* What needs to be done *
Copy out word for word the rows beginning at the line with "Expand the 青岛城管" and going on through the line with "Action: pos(300,683)", both of those included. Give only that stretch.

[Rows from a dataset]
╔══

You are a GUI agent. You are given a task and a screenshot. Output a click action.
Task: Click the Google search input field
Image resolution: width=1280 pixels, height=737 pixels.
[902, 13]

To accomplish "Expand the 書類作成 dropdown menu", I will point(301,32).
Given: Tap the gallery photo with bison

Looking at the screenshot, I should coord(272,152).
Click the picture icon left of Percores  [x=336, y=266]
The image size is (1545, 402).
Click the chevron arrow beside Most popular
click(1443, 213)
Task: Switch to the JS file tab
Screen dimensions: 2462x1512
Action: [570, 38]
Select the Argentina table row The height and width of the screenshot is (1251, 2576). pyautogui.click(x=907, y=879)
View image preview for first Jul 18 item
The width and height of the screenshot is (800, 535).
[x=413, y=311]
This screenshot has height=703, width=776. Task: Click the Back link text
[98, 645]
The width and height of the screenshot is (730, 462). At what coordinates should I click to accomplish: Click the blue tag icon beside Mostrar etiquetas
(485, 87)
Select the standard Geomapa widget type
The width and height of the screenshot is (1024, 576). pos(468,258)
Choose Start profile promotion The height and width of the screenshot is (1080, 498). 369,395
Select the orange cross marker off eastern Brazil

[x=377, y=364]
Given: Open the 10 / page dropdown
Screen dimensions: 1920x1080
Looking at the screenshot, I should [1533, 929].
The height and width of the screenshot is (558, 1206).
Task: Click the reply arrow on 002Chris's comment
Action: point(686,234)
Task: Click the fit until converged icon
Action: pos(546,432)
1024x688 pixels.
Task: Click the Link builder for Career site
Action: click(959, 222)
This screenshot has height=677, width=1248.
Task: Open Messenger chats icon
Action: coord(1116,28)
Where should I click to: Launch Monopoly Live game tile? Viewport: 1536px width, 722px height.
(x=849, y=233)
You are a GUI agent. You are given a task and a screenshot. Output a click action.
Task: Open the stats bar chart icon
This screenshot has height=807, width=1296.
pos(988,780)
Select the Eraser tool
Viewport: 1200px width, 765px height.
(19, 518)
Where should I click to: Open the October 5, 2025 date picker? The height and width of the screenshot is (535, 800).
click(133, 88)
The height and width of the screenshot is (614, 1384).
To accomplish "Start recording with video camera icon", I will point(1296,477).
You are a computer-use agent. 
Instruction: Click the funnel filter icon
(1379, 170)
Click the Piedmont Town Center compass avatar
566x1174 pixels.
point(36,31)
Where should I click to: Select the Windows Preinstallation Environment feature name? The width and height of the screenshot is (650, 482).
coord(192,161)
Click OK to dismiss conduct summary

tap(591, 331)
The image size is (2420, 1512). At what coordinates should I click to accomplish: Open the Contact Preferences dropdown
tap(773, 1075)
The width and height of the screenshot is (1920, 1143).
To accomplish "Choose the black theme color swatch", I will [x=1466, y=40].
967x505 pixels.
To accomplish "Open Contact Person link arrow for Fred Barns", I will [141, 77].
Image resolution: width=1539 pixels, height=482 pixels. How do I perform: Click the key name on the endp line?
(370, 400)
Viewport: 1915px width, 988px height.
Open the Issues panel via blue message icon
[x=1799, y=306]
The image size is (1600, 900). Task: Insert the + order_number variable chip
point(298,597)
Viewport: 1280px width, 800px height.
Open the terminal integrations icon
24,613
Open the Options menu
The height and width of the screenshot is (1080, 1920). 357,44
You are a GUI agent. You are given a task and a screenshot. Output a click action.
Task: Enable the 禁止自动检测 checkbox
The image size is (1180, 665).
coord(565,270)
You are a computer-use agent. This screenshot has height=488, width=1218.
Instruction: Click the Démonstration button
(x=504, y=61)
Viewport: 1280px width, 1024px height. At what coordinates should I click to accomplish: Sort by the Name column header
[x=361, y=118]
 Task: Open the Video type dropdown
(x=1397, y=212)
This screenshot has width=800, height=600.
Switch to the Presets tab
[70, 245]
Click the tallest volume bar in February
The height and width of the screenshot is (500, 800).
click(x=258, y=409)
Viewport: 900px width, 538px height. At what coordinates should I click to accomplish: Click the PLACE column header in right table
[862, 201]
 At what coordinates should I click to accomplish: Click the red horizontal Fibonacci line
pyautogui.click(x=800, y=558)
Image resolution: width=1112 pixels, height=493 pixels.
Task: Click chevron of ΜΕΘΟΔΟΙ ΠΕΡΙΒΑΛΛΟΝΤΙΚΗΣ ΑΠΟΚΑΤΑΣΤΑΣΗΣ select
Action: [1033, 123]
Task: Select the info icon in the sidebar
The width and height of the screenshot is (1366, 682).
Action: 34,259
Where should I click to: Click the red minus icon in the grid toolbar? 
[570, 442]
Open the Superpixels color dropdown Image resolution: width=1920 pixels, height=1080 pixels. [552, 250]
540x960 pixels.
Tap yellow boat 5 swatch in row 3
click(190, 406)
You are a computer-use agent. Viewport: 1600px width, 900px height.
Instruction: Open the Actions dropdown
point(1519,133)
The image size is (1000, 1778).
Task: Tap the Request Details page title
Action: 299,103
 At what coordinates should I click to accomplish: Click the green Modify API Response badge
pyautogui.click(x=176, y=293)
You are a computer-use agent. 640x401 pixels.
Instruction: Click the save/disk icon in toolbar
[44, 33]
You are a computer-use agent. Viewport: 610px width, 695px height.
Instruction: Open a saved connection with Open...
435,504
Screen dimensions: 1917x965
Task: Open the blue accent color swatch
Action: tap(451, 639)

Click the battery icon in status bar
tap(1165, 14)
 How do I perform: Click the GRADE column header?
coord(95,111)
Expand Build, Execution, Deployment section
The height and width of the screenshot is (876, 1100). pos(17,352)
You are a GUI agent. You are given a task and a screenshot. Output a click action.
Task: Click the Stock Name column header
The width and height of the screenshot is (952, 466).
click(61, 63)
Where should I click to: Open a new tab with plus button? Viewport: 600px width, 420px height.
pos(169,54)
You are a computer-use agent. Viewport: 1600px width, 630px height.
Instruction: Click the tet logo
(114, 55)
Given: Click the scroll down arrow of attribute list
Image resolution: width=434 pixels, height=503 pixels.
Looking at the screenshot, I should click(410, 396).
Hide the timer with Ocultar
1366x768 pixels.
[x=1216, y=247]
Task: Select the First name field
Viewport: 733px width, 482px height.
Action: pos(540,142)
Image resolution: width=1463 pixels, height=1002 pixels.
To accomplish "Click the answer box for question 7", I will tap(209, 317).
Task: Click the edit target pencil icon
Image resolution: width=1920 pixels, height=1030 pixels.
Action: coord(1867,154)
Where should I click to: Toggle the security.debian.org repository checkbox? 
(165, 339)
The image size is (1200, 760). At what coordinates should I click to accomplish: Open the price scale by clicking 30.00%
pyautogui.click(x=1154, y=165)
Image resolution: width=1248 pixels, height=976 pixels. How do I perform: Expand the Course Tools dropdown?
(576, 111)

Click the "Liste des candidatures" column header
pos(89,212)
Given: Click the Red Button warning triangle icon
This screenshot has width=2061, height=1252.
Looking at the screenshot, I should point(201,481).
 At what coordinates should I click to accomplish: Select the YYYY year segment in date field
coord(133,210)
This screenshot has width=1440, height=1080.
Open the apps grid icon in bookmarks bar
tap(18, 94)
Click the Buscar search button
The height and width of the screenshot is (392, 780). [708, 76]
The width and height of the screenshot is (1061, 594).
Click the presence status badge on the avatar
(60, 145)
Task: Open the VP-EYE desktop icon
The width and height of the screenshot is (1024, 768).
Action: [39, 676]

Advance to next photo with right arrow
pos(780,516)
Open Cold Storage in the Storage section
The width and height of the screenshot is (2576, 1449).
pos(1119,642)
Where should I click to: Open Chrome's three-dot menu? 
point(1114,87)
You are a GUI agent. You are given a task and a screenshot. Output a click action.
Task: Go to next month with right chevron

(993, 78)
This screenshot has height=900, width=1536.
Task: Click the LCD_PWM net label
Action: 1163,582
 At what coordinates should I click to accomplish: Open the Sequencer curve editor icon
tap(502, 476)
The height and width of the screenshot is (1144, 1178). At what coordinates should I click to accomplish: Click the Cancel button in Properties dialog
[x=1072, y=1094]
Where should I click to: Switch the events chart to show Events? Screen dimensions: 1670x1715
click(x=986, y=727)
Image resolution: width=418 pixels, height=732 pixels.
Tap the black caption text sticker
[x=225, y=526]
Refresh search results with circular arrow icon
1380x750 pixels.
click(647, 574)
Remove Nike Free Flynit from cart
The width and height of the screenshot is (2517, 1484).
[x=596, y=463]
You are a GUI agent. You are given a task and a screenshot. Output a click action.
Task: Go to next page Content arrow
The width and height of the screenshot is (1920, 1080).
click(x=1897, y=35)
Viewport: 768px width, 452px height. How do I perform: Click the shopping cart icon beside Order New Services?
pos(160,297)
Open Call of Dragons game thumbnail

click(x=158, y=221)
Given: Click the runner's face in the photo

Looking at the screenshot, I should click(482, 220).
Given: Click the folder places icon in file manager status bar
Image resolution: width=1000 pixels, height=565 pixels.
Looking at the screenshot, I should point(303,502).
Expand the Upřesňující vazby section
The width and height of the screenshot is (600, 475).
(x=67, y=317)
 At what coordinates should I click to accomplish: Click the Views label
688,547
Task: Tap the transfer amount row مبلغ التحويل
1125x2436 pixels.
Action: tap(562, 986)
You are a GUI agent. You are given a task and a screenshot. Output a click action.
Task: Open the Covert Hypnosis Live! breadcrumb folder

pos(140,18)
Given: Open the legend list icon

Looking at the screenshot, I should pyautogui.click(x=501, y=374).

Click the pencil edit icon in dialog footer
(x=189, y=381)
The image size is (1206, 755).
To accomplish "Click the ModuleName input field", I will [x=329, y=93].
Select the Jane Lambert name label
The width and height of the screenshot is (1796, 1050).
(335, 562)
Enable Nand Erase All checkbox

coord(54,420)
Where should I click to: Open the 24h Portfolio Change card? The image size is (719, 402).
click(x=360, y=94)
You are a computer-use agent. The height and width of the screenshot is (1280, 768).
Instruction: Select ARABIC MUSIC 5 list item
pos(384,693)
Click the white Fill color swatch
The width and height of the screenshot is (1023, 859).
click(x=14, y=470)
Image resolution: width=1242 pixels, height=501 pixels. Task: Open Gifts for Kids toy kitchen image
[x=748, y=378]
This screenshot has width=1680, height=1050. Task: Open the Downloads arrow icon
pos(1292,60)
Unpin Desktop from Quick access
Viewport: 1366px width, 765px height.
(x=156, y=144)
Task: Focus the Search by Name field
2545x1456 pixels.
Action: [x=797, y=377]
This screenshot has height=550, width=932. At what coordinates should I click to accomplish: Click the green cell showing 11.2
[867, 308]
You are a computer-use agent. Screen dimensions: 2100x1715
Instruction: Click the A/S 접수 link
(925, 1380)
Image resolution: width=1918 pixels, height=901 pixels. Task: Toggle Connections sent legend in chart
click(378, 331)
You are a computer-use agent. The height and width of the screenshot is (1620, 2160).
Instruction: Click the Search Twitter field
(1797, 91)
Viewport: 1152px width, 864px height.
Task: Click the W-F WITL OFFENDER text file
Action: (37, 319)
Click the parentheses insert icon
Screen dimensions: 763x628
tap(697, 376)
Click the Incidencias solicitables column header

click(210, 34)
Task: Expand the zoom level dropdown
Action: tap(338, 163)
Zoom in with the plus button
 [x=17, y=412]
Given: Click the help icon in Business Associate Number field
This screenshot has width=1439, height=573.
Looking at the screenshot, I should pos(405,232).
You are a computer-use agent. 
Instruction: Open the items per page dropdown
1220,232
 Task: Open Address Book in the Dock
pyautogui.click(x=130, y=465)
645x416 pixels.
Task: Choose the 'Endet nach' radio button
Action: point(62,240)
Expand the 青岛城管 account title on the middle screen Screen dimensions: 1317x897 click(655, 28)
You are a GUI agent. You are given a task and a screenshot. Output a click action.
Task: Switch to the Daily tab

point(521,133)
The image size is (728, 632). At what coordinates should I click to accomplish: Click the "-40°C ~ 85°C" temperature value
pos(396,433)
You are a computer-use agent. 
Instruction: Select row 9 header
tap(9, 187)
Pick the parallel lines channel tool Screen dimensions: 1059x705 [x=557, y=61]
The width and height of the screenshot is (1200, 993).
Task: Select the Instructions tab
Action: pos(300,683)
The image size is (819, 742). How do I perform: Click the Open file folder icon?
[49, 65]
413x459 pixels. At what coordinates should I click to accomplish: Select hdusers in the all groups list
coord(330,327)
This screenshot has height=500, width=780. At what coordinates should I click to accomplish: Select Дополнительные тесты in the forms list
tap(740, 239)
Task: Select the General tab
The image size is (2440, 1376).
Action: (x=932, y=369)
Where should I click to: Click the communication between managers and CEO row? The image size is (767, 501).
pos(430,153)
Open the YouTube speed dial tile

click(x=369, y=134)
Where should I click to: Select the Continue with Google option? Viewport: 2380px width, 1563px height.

╚══

* Result of the task *
Expand the 青岛城管 account title on the middle screen Screen dimensions: 1317x897 click(655, 28)
You are a GUI agent. You are given a task and a screenshot. Output a click action.
Task: Switch to the Daily tab

point(521,133)
The image size is (728, 632). At what coordinates should I click to accomplish: Click the "-40°C ~ 85°C" temperature value
pos(396,433)
You are a computer-use agent. 
Instruction: Select row 9 header
tap(9, 187)
Pick the parallel lines channel tool Screen dimensions: 1059x705 [x=557, y=61]
The width and height of the screenshot is (1200, 993).
Task: Select the Instructions tab
Action: pos(300,683)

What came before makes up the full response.